Problem details: Repeat the following lines word for word.

----

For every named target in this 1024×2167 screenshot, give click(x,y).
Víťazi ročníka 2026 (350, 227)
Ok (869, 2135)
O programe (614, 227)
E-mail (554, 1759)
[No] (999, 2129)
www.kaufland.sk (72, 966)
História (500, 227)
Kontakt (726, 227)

----

Solution for this task:
For every named target in this 1024×2167 screenshot, give click(x,y).
Víťazi ročníka 2026 (350, 227)
Ok (869, 2135)
O programe (614, 227)
E-mail (554, 1759)
[No] (999, 2129)
www.kaufland.sk (72, 966)
História (500, 227)
Kontakt (726, 227)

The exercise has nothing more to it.